New Delhi: Legendary filmmaker Yash Chopra signed off with a flourish with his romantic drama 'Jab Tak Hai Jaan' - his last film before his death this year. The film has his signature courtships and nuanced complexities set in India and London.
But the film falls far short of expectations that come attached to swansongs. Chopra, who's the master of emotional dramas such as 'Kabhie Kabhie' and 'Silsila', simply fails to create a magnum opus with JTHJ. The scrutiny is greater because Shah Rukh Khan, the protagonist of the film, is back to the genre he ruled for over two decades before experimenting with science fiction and negative roles in classic remakes.
So what went wrong in 'Jab Tak Hai Jaan'? And how could the film have been a better send-off for the iconic director?
'Jab Tak Hai Jaan' falls far short of expectations that come attached to swansongs.
Plot: For starters - the film is weighed down due to the lack of a cohesive plot. The film hinges on one women's promise to God to stay away from the man she loves for the rest of her life. It's a bit far-fetched. She makes that promise right after he is hit by a car. She makes her peace with Jesus Christ in the end, but not before she has wasted 10 years of her life. Shah Rukh on the other hand returns to India and enlists for the Indian Army - age be damned. The man who was shown waiting tables in London because he wasn't cut out for any specialized career, becomes the army's most coveted bomb disposal expert. People expecting a tragic twist in the end were rewarded with a happy ending to the romance that waited its turn. But somehow the ending falls flat. A better screenplay would have elevated the film to another level.
Cast: There is no doubting that Shah Rukh is Indian cinema's quintessential romantic hero. He's the boss in the matters of the heart. Or he was, until age begun to mark his face with its lines and creases. His 25-year-old portrayal of a busker in London just doesn't cut it. The heroines look much younger than him and his moments with Katrina came across as stiff and awkward. An older female lead cast would have worked wonders.

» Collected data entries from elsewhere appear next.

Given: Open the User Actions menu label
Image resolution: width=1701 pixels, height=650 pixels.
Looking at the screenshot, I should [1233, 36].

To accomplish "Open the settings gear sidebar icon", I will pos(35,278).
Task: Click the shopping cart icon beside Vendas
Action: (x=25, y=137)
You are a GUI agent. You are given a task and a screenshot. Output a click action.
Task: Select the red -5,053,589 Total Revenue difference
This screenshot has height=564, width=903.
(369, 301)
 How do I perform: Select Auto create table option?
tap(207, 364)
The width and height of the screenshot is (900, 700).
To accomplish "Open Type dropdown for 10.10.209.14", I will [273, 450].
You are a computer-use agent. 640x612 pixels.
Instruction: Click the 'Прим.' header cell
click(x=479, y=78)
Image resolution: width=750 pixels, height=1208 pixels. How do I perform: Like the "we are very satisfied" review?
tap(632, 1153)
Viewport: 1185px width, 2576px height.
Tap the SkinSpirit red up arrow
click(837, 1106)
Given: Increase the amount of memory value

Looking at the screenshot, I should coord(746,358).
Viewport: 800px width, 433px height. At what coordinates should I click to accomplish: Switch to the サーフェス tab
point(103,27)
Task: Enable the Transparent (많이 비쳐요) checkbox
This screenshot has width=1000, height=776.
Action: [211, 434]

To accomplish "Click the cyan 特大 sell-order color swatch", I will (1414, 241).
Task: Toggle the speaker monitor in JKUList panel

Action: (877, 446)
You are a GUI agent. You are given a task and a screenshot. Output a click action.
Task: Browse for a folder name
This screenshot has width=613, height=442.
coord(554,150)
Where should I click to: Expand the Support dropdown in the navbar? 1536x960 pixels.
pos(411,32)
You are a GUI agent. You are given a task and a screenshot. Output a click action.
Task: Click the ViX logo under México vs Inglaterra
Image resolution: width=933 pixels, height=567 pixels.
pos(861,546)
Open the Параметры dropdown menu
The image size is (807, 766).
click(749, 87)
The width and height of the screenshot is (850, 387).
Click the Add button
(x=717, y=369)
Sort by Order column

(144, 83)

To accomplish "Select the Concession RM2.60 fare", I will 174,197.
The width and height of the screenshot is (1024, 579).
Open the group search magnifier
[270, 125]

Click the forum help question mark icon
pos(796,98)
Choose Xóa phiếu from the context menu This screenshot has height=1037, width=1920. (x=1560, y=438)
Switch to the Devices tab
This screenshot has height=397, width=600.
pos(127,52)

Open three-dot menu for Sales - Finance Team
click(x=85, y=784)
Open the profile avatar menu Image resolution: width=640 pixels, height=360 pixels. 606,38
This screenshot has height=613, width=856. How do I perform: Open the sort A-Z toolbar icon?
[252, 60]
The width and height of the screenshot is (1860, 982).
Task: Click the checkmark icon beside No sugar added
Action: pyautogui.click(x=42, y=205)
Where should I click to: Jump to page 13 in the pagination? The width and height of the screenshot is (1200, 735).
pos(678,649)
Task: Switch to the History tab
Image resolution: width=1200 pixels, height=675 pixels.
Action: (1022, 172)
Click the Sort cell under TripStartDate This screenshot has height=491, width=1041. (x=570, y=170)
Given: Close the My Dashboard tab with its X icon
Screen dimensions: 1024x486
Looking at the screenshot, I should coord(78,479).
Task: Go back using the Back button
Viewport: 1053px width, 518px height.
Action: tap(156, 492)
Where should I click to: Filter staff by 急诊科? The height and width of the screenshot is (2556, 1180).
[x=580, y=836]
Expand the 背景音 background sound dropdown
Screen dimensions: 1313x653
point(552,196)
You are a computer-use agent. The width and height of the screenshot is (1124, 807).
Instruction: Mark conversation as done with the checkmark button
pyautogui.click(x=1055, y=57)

Heroines: Heroines have always formed a crucial part of Yash Chopra's romances. From Rakhee to Rekha, Waheeda to Madhuri, the Chopra heroines are all about understated sensuality and elegance. Though immaculately turned out, Katrina is wooden throughout the film. She's glamorous and has perhaps scripted the best piece of percussive party dance number ever but fails to add depth to her character, making it very difficult for her audiences to feel any sympathy for her. Anushka Sharma as an over-eager intern for the Discovery Channel is much more believable. She tries to channel Kareena Kapoor in a 'Jab We Met'-type pitch to Shah Rukh, but for the most part she's annoyingly chatty and overdoes her brief.
Music: This isn't your usual AR Rahman. The maestro's magic touch is lacking and none of the songs are memorable even after months of promotion. The selection of background voice artistes is poor, because Shah Rukh and Katrina's voice do not match with them and the resulting product jars on the ears.
Different leads: Though it sounds improbable, but could Chopra have chosen different leads for his film? Though Shah Rukh makes the role his own, he does not fit into the lover-boy image at 47. Who could have worked for this role? Ranbir Kapoor would have been a good alternate choice along with
Parineeti and Priyanka Chopra.
Length: The length of Jab Tak Hai Jaan is a major issue. At 179 minutes it feels far too stretched. The editing could have been crisper.
Attention to details: A struggling Pakistani, who could not hold down a job long enough to save some money to send back home, makes it big as the manager of a posh eatery in London in 10 years' time with the help of a fist full of bank notes. A rich NRI girl falls for the busker. A reporter shoves a camera in the face of a bomb disposal squad officer while he's defusing live ammunition. The same reporter, who is supposedly an expert swimmer, plunges into a freezing Ladakh lake for a dare and almost drowns. It's the lack of attention to details that takes away half the joy from watching JTHJ.
Sex: Sex and intrigue have always been integral parts of Chopra's films. While a pair of dandelion would have sufficed in the 60s and a shot of two pairs of legs rubbing against each other in the 70s, it simply does not make the cut in 2012. Audiences are bred on much rougher stuff in films, videos and television series and the sexually loaded moments in the film fall flat.